- [DOCUMENT EXCERPT]
↓↓↓

On Tuesday morning, September 11, 2001, I was teaching in Luther College’s Main 211.
This is what the classroom looks like today.
Except for the raised TV monitor and computer, it looks the same as it did twenty one years ago.
In 2001, Main 211 had a TV but on that day it did not work.
Decorah, Iowa (All times are Central Standard)
I got to my office about 6 AM to prepare for an 8 AM class. I was teaching a new course, Struggles for Freedom, that compared freedom movements in three countries, Northern Ireland, South Africa, and America.
I completed my work in Koren Hall about 7:30 and strolled the 200 yards to Main and my classroom. The sun was to my back, on a clear day in the American midwest.
Main Classroom Building, Luther College
Always restless before class, I wanted to check whether there were enough chairs for the 16 of us.
Also on my mind was where to put the portable lectern to signal to students where I would be sitting. I decided to put it at the end of the table facing the door.
Because I did not plan to use the TV, I did not check whether it was working.
Tuesday, September 11 would be our 5th class meeting.
We started with Northern Ireland and that day’s topic was the role of terrorism in the conflict between Protestant and Catholic Communities.
It was a normal Tuesday morning on the Luther College campus in Decorah, Iowa.
Boston & New York (Times are Central Standard)
At 6:59 AM, American Airlines Flight 11 with 92 people took off from Boston International Airport destined for Los Angeles.
As I was preparing for my day’s work:
Captain John Ogonowski and First Officer Thomas McGuiness Jr. were going through their pre-flight routines.
Chief Flight Attendant Karen Martin was overseeing the boarding of passengers along with Flight Attendants Barbara Arestegui, Jeffrey Collman, Sara Low, Kathleen Nicosia, Betty Ann Ong, Jean Roger, Dianne Snyder, and Amy Sweeney.
Among the 81 passengers finding their seats were Mohamed Atta, Abdulaziz al-Omari, Wail al-Shehri, Waleed al-Shehri, and Stam al-Sugami.
About the time I was walking from my office to my classroom:
Flight Attendant Betty Ann Ong notified (7:19 AM) the American Airlines ground crew that Flight 11 had been hijacked. Ong provided information for 25 minutes.
Flight 11 & North Tower
As students began filtering into Main 211, at 7:46 AM
Mohamed Atta guided America Flight 11 into the North Tower of the World Trade Center.
Decorah
As students were settling into their seats, one mentioned he had heard on the news that a plane had crashed into the World Trade Center.
Before I asked my first question about that day’s Northern Ireland reading, at 8:03 AM:
Marwan al-Shehri steered United Flight into the South Tower.
In 2001, no one had a phone or personal computer to see news in real time.
Unknowing, we continued class.
Just as Hani Hanjur maneuvered American Airlines 175 into the Pentagon, at 8:37 AM, a student poked her head into our classroom and told us another plane had hit the World Trade Center.
We all looked at her, then at each other. I went to the TV and discovered it was not working.
I then told the class to go and find a find TV. Most scattered but a few stuck around to chat. I said there was a TV in the Administrative Assistant’s Office in Koren.

↑↑↑

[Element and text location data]
↓↓↓

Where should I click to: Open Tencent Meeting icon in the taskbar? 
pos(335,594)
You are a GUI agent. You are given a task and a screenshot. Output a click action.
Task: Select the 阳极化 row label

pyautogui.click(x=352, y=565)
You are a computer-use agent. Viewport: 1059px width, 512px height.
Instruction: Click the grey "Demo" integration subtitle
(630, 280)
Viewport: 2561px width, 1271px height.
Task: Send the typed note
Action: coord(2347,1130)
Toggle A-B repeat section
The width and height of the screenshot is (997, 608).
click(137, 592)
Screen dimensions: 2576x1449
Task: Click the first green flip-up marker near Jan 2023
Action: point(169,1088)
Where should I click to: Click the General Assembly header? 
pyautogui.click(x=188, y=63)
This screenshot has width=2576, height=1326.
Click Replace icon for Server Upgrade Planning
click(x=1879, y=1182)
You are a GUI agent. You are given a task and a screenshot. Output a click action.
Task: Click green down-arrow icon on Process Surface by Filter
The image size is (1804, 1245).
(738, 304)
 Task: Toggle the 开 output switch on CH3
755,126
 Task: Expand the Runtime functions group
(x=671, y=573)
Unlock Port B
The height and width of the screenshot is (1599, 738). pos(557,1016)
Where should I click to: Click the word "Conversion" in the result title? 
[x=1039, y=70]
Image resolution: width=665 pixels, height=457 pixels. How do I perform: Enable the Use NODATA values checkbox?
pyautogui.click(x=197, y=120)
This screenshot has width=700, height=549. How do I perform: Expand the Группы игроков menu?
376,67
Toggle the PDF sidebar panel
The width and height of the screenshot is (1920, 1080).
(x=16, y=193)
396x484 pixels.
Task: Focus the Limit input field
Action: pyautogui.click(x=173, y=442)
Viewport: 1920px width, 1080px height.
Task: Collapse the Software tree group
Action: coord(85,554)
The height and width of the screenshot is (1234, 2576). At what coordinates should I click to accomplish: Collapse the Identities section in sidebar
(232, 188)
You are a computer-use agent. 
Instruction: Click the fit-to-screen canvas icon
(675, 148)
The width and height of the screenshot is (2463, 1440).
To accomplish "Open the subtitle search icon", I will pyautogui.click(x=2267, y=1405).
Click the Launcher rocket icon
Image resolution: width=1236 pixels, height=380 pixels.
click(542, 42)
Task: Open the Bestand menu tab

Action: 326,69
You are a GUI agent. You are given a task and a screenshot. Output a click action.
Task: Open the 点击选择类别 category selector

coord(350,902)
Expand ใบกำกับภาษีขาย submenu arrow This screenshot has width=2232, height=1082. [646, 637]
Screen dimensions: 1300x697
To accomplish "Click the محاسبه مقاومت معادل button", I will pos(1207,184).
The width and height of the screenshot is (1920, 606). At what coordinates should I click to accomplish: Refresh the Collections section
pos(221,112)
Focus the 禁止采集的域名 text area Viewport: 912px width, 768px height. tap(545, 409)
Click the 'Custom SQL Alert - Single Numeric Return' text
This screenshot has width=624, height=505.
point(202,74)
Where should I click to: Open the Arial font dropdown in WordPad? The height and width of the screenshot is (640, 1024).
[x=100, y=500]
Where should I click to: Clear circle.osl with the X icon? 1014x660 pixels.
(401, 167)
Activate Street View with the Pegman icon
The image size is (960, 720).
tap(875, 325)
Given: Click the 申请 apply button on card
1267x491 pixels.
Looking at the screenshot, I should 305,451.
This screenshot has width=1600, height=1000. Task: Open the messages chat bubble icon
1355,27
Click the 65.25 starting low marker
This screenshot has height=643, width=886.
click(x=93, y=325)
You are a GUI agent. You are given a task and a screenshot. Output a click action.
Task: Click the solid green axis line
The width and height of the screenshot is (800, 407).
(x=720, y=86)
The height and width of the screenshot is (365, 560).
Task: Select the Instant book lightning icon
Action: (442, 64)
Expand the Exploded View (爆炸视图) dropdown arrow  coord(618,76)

↑↑↑

- [EXERCISE 1] In the account of teaching class on September 11, write out everything from "On Tuesday morning, September" down to "(All times are Central Standard)".
- [EXERCISE 2] List the passengers the account of teaching class on September 11 names as finding their seats on American Airlines Flight 11.

- [FINAL ANSWER 1]
On Tuesday morning, September 11, 2001, I was teaching in Luther College’s Main 211.
This is what the classroom looks like today.
Except for the raised TV monitor and computer, it looks the same as it did twenty one years ago.
In 2001, Main 211 had a TV but on that day it did not work.
Decorah, Iowa (All times are Central Standard)

- [FINAL ANSWER 2]
Mohamed Atta
Abdulaziz al-Omari
Wail al-Shehri
Waleed al-Shehri
Stam al-Sugami